"""

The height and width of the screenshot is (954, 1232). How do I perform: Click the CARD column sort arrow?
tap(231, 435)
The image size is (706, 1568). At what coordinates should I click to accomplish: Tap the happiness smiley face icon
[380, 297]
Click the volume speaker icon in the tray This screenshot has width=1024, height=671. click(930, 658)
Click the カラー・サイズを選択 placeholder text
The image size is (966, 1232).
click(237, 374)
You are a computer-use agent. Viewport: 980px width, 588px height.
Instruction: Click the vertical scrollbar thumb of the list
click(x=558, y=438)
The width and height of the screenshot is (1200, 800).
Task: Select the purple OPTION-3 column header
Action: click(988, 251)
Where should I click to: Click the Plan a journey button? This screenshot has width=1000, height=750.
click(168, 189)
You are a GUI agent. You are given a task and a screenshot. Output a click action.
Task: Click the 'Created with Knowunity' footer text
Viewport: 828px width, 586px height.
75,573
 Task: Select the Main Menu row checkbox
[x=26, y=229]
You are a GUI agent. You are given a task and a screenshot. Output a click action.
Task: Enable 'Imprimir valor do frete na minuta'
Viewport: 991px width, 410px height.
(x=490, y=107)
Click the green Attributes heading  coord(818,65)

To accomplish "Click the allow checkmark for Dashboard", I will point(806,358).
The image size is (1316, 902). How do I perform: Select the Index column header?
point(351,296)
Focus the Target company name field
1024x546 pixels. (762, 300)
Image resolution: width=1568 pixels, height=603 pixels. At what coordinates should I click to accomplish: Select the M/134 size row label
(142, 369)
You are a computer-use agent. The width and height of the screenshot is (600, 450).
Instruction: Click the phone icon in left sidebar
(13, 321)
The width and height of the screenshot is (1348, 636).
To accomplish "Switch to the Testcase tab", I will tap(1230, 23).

"""

◆ **Your goal**
Could you write out all the entries word for word?

◆ **Written reply**
The height and width of the screenshot is (954, 1232). How do I perform: Click the CARD column sort arrow?
tap(231, 435)
The image size is (706, 1568). At what coordinates should I click to accomplish: Tap the happiness smiley face icon
[380, 297]
Click the volume speaker icon in the tray This screenshot has width=1024, height=671. click(930, 658)
Click the カラー・サイズを選択 placeholder text
The image size is (966, 1232).
click(237, 374)
You are a computer-use agent. Viewport: 980px width, 588px height.
Instruction: Click the vertical scrollbar thumb of the list
click(x=558, y=438)
The width and height of the screenshot is (1200, 800).
Task: Select the purple OPTION-3 column header
Action: click(988, 251)
Where should I click to: Click the Plan a journey button? This screenshot has width=1000, height=750.
click(168, 189)
You are a GUI agent. You are given a task and a screenshot. Output a click action.
Task: Click the 'Created with Knowunity' footer text
Viewport: 828px width, 586px height.
75,573
 Task: Select the Main Menu row checkbox
[x=26, y=229]
You are a GUI agent. You are given a task and a screenshot. Output a click action.
Task: Enable 'Imprimir valor do frete na minuta'
Viewport: 991px width, 410px height.
(x=490, y=107)
Click the green Attributes heading  coord(818,65)

To accomplish "Click the allow checkmark for Dashboard", I will point(806,358).
The image size is (1316, 902). How do I perform: Select the Index column header?
point(351,296)
Focus the Target company name field
1024x546 pixels. (762, 300)
Image resolution: width=1568 pixels, height=603 pixels. At what coordinates should I click to accomplish: Select the M/134 size row label
(142, 369)
You are a computer-use agent. The width and height of the screenshot is (600, 450).
Instruction: Click the phone icon in left sidebar
(13, 321)
The width and height of the screenshot is (1348, 636).
To accomplish "Switch to the Testcase tab", I will tap(1230, 23).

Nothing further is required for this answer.